08 Aug When Turning Up For Work Is A Bad Idea.
It would seem that on the face of it that staff are even healthier that ever as they take less and less time off sick …but research shows this is not true. What is true is that in all spheres of work including Domestic and Household staff are continuing to turn up for work when they are genuinely ill. And that is not good news.
It means that staff are not looking after their health properly, and the deep seated reason seems to be fear of losing their job. This is far from a healthy working environment.
We have mentioned this before, and it was expected that the publicity given to the issue would encourage staff who are genuinely sick, to take appropriate steps to safeguard their health.
But recent figures released by the office of national statistics (ONS) showed that employees took an average of 4.1 days off sick in 2017 – almost half the 7.2 days taken in 1993, when records began.

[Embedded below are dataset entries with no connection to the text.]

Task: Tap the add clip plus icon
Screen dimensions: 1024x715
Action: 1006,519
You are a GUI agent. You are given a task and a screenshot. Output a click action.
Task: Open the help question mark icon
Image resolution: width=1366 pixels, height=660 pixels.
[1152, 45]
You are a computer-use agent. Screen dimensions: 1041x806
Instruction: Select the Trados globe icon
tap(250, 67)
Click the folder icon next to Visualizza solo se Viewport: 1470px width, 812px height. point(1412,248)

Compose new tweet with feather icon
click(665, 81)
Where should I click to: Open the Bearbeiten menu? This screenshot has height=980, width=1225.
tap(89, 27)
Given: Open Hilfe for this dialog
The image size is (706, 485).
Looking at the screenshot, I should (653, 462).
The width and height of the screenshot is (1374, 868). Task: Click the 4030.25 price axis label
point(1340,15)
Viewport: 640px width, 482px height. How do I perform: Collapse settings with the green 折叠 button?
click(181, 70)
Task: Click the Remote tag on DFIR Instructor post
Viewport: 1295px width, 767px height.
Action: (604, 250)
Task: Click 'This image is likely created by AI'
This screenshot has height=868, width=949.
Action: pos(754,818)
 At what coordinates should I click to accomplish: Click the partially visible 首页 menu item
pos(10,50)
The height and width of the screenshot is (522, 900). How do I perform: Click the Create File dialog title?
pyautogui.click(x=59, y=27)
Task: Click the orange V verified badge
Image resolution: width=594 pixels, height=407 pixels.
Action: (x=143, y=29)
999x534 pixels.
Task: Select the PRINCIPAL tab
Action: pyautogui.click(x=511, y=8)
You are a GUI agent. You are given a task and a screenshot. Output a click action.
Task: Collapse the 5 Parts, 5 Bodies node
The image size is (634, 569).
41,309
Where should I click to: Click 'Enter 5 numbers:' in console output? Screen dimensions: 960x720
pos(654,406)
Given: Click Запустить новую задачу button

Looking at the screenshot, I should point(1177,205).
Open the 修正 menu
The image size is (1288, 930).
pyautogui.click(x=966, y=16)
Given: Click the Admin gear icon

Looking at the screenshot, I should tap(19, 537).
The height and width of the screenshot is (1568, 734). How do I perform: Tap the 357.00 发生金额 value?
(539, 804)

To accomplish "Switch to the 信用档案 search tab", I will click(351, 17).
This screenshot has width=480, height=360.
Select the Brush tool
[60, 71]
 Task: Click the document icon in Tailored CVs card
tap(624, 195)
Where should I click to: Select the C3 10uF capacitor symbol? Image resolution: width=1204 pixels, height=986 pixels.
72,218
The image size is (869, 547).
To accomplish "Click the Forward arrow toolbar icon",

Minor illnesses, such as coughs and colds, accounted for 34.5% of working hours lost in Musculoskeletal problems represented 17.7% of absences, and stress, depression or anxiety were given as the reason for 7.6% of absences.
Musculoskeletal issues were more common among older workers and were behind 20.8% of working time lost by 50-64 year olds and 18.7% of hours lost by 35-49 year olds.
The ONS said there had been an increase in the number of workers aged 25-34 who attributed their absence to mental health conditions. This proportion increased from 7.2% in 2009 to 9.6% in 2017.
The simple message is, if your domestic/household staff turn up for work obviously unwell, discuss with them that taking some time off to recover benefits both sides and reassure them that it will not jeopardise their job.